EDITOR’S NOTE: This site is dedicated to the Relic Room’s Vietnam exhibit, but when you come to see that, we urge you to check out the rest of the museum, which celebrates South Carolina’s entire military history. That includes attending some of our free lectures, such as this upcoming one.
Debbie Mollycheck’s father was born in a lighthouse – technically, in the keeper’s house attached to the lighthouse in St. Simons, Ga., where her grandfather was the assistant keeper.
After her father died at an early age in 1983, Debbie went to visit the lighthouse, which was in the early stages of becoming a museum, and the curator told her she was mistaken – her father had not been born there, because according to the records on hand, no one of her grandfather’s name had ever been keeper.

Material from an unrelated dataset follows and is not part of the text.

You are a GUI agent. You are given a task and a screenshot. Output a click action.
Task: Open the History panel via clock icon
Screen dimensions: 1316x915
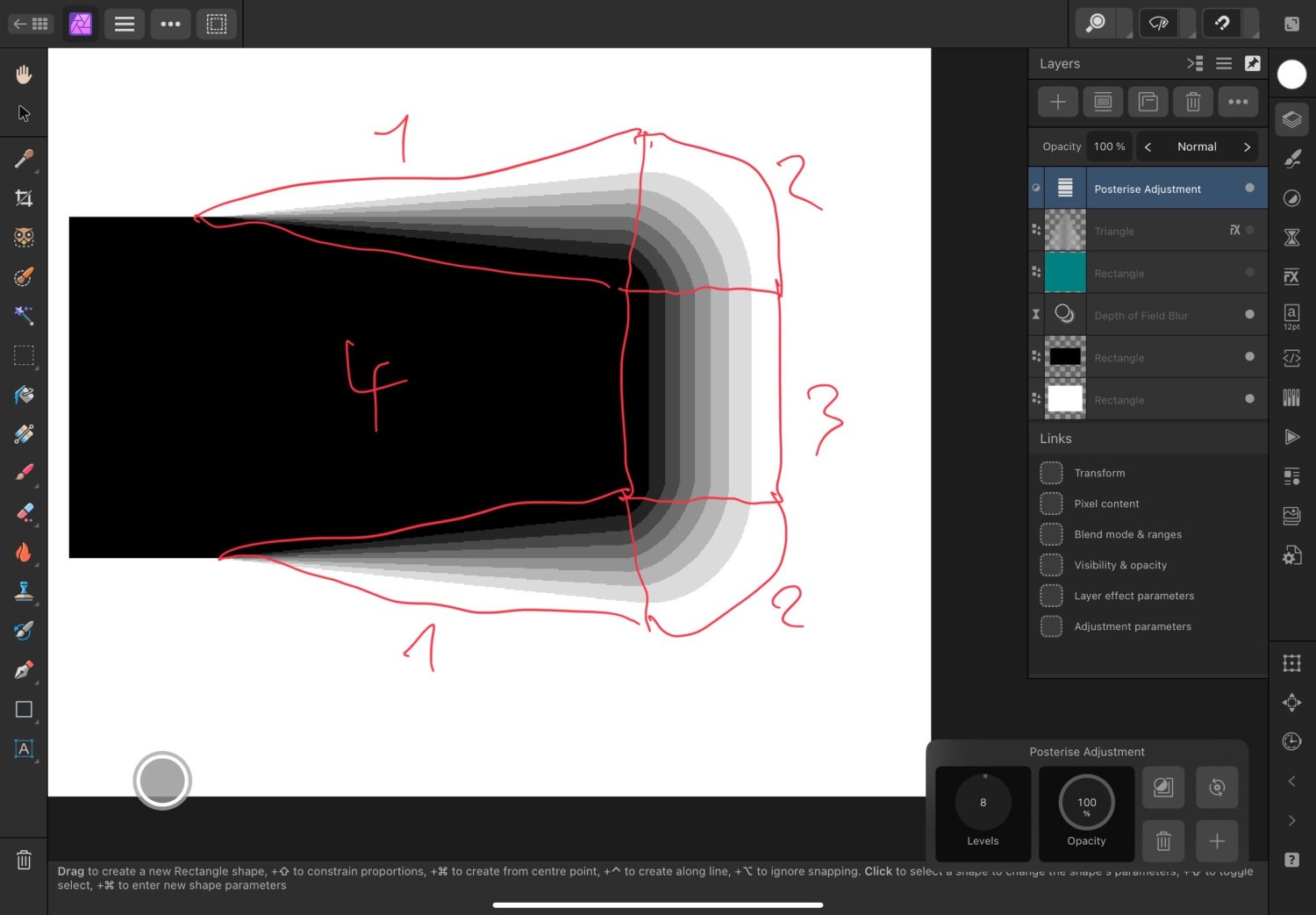pos(1291,741)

Debbie knew the curator was wrong, and years later set out to prove it, and has spent the past decade studying lighthouses and those who served in them. She will share what she has learned in a free lecture at the South Carolina Confederate Relic Room and Military Museum at noon on Friday, March 24. The lecture, “South Carolina Lighthouses,” is part of the museum’s monthly Lunch and Learn program.

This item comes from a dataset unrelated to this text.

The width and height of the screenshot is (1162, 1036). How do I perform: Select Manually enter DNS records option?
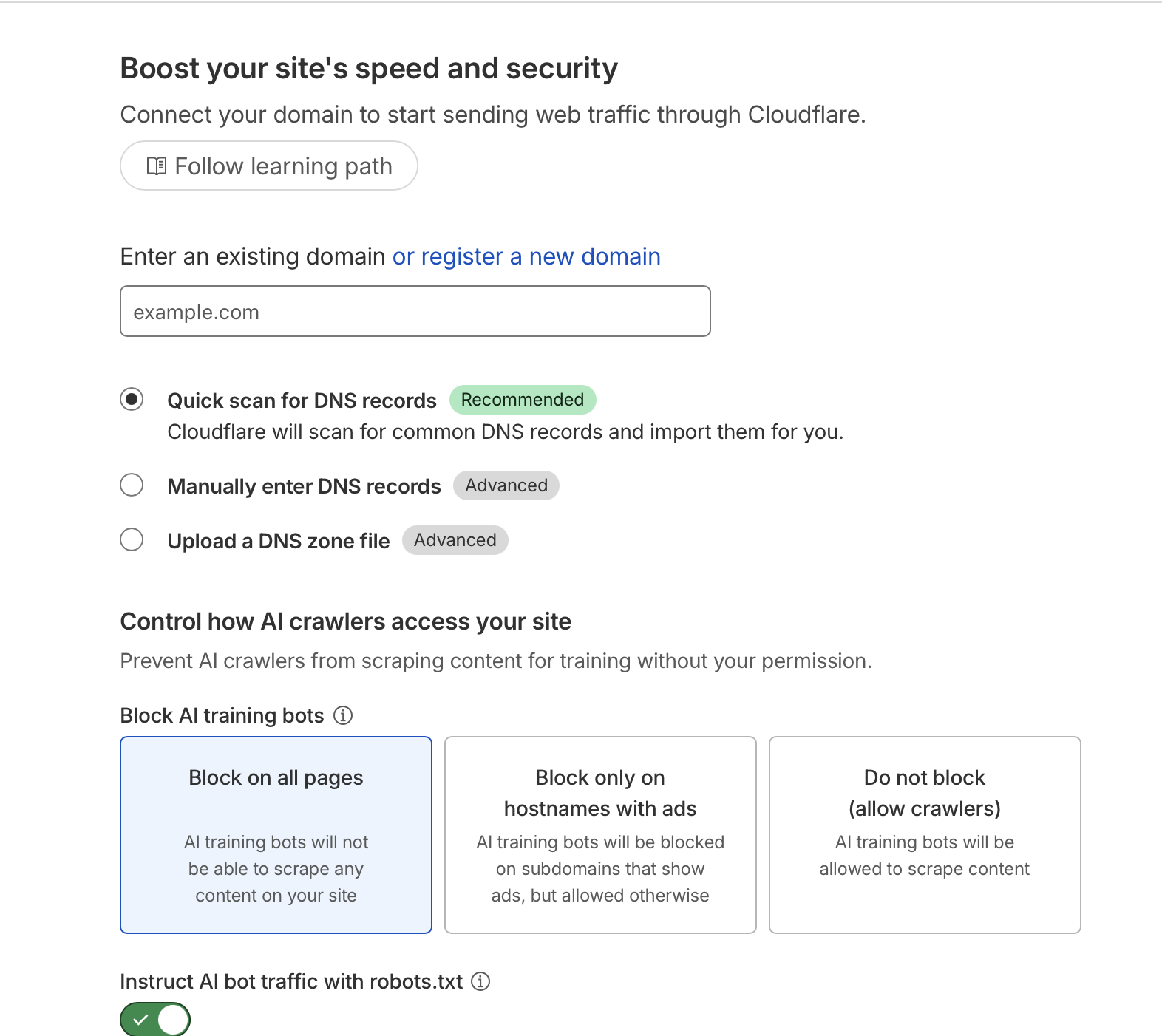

If you want to read in advance about some of the things she has learned, check out her website, https://mollycheck.com/.
Franto Mollycheck II was born on the family farm in Mount Pleasant in 1902. Debbie and her four siblings would later grow up on the same farm. But when he was 20, Franto reached a point where he’d had enough of farm life. He walked three miles to the water’s edge, and took a ferry to Charleston, where the headquarters of the Sixth Lighthouse District was located. He became a sailor with the Lighthouse Service, working on the tenders that supplied and supported the towers up and down the coast from Jupiter, Fla., in the south to Southport, N.C., in the north.
Later, he become a lighthouse keeper. He was the assistant in St. Simon’s when his son, Franto III – known as “Frank” – was born in 1929.
The keeper’s life was a hard one, more so than you might imagine. When stationed at Southport in 1937, Franto had a heart attack from the strain of loading a container of fuel for the light into a small boat. He was only 35. It permanently weakened his heart, and he had to retire on disability in 1951.
Things had changed during those years. In 1939, the U.S. Lighthouse Service became a part of the U.S. Coast Guard. Franto didn’t don the uniform – Lighthouse Service personnel were given that option – but that’s who he worked for and with. Some uniformed Coast Guardsmen were stationed with him in Southport, and Debbie’s website has some good pictures of them.
Debbie is an attorney, having been admitted to the bar in 1984 after graduating from the University of South Carolina School of Law. She still helps out family and friends with legal issues, but since 2016, she has devoted her time fully to researching the Lighthouse Service, learning about what her grandfather, other keepers, the tender crews, pilots and others did to keep ships safe along our coast.
Her research has taken her to the National Archives in Washington, and to Atlanta, where the Lifesaver Logs are kept. She found her grandfather’s full service records, and those of seven keepers who served at the Southport light before him. Her primary research has not only demonstrated that the curator was wrong, but that others had been as well.
She had read that there had been no black keepers during the history of the lighthouses. But she learned that the very first of her grandfather’s predecessors at Southport had been African-American – and held the post from 1885 to 1920.
She’s learned those things, and a lot more. Come hear her tell about them on March 24.